Honestly, this problem has always had a solution that works correctly and reliably 100% of the time: write a thin wrapper over the C / C++ / FooLang language that catches exceptions or whatever the error handling mechanism of that language is, and convert that to an error code that can be used on the Rust side.
The issue here is not about allowing people to solve a problem that they can't solve today.
AFAICT, the issue is that some people say that "this is too much work", and "we don't want to implement a binding generator that writes the code for us", and "we don't want to implement support for this in rust-bindgen", etc. therefore the language team and compiler team should add a solution to the language.
This sounds like a really long shot, and IMO, all those approaches are better suited to solve this problem than a language feature.
Nobody has asked or answered the question of "What do we mean by unwinding here?".
Rust panics are ABI incompatible with C SJLJ (SetJmp/LongJmp) and with C++ exceptions (and C++ exceptions are incompatible with C's SJLJ).
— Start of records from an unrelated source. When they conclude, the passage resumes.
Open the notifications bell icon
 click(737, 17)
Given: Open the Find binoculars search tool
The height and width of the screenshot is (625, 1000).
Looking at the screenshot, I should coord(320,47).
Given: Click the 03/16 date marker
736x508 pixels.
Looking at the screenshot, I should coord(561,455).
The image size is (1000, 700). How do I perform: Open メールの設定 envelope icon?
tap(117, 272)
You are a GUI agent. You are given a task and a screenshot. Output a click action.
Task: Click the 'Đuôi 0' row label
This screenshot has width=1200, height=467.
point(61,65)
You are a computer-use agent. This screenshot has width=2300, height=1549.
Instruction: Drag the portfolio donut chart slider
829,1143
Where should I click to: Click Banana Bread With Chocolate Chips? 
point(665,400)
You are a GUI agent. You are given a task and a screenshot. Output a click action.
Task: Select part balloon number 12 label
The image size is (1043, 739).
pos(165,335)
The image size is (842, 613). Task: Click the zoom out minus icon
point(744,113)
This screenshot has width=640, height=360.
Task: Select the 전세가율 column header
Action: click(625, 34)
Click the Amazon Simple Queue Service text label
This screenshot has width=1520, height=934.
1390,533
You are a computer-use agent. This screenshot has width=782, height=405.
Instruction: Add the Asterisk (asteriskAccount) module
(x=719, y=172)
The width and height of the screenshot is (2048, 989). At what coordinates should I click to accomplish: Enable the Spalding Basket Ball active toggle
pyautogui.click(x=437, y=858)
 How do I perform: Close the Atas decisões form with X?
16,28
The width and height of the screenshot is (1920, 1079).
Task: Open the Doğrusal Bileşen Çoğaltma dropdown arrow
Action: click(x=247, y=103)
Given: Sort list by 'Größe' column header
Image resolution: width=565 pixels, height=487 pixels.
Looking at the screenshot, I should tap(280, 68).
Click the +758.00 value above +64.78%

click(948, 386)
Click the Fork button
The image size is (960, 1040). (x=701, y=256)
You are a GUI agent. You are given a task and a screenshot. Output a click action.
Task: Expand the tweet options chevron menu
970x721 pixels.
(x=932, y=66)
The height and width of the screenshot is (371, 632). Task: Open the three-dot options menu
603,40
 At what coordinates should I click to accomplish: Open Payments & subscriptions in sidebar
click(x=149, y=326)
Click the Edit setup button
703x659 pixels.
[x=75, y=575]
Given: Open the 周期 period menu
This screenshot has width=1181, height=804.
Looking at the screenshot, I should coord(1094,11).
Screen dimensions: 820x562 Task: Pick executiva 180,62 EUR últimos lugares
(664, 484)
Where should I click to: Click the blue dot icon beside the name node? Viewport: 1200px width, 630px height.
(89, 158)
That is, if we say that panicking and catching panics across the FFI boundary is not UB, but implementation defined, then the implementation needs to specify per target an ABI for panicking through FFI, and if the code on both sides of the FFI does not adhere to it, then the behavior is undefined.
We can translate Rust panics into FFI by catching them on every FFI call, and we can catch all panics from FFI and translate them to Rust panics.
Yet if we set the unwinding ABI to match C++'s, C code using SJLJ would still be UB, and AFAICT, even if we set the unwinding ABI to match SJLJ then interfacing with C code using it will often be UB (e.g. SJLJ would require calling setjmp on the rust side and implicitly passing a jump context to C, but is this context passed as the first function argument? the last one? that's fixed by the ABI, yet every C library does this differently because they can).
And this is without mentioning the overhead this would add to FFI calls that are not #[no_unwind], which probably isn't acceptable. To remove the overhead Rust panic ABI would need to match that of the FFI, but then it either matches C++ or C, and is incompatible with the other. We probably can't match neither C++ or C because that would be a backwards incompatible change requiring tweaking destruction order or even allowing panics to skip destructors.
IMO even if we make it implementation-defined, the most reasonable default for an implementation would be to abort if Rust panics into FFI, to force the user to explicitly convert panics to the ABI of the language that they are interfacing with, and to remove the overhead for most FFI function calls which don't need to handle panics.
From panics into Rust, an implementation would probably say that unwinding into Rust is undefined behavior on that implementation, because there is no way to tell from the Rust side whether a FFI function will panic, and if so, from which programming language. For example, Rust calls into C without passing a jump context so the compiler assumes the C FFI can't panic, yet C calls C++, which throws where the C and C++ compiler, which are the same, cooperate to make that work in case C++ was calling the C code. So now we need to specify the C++ exception ABI for a C FFI function.
So I believe that this could be well-defined with any of the major toolchains.
AFAIK there are multiple incompatible unwinding ABIs on Windows (SJLJ and SEH). When targeting e.g. the msvc targets which use SEH a C library can still use SJLJ (SetJmpLongJmp) for unwinding since those are standard C APIs. If we assume the unwinding ABI of the target to be SEH, which is what we should do on that target, the problem that's being discussed here would still not work because the C libraries use SJLJ instead.
But instead people are sad because their crates don’t work any more, and then language designers are sad because they broke code.
A year and a half ago GCC stopped zero-initializing uninitialized variables, and people with programs relying on uninitialized memory being zeroed complained that now their code which was working correctly in the only platform and toolchain that they cared about was now broken.
This exact same thing is happening here. Some programs were invoking undefined behavior by unwinding across FFI boundaries and were appearing to work properly on some targets. A compiler change which catches this issue was then introduced, the migration path is clear, yet users argue that they shouldn't have to do anything.
There are many options available to users here. Working out the details about unwinding across FFI, platform unwinding ABIs, converting panics, exceptions, SJLJ across unwinding ABIs, adding controls to tweak that, etc. to the language, sounds like too much work for something that could be solved with a binding generator.
If the argument is that the binding generator needs to generate C code, then if we allow calling setjmp / longjmp from Rust, rust-bindgen could be extended to generate Rust code that handles these for the users, probably with some tuning to match the differences in ABI across the different libraries using SJLJ, and people would be able to write macros that do this for them if they don't want to use bindgen.